> [Work to be completed]: If a line of the records contains the string "todas", copy it out.

Data listing Start Marker

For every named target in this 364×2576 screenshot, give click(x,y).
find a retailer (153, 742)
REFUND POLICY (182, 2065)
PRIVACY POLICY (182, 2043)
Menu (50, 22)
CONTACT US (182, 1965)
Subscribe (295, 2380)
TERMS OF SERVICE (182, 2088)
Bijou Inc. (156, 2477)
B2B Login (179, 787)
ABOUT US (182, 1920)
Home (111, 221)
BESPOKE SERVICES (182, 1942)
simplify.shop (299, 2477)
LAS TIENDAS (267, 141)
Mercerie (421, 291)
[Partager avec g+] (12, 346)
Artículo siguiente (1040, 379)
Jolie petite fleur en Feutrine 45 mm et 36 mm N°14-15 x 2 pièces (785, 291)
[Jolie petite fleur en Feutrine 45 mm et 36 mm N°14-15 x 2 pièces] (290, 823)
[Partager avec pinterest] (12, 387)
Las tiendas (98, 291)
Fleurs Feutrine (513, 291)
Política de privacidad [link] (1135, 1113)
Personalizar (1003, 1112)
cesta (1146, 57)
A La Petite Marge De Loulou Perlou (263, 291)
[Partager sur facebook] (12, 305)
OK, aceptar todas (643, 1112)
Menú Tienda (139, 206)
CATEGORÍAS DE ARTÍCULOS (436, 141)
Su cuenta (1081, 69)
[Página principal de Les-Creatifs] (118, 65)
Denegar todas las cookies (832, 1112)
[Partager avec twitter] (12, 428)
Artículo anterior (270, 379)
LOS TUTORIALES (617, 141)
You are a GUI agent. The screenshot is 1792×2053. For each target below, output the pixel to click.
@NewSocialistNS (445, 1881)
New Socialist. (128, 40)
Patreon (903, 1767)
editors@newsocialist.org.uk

Data listing End Marker

> [Output of the exercise]:
OK, aceptar todas (643, 1112)
Denegar todas las cookies (832, 1112)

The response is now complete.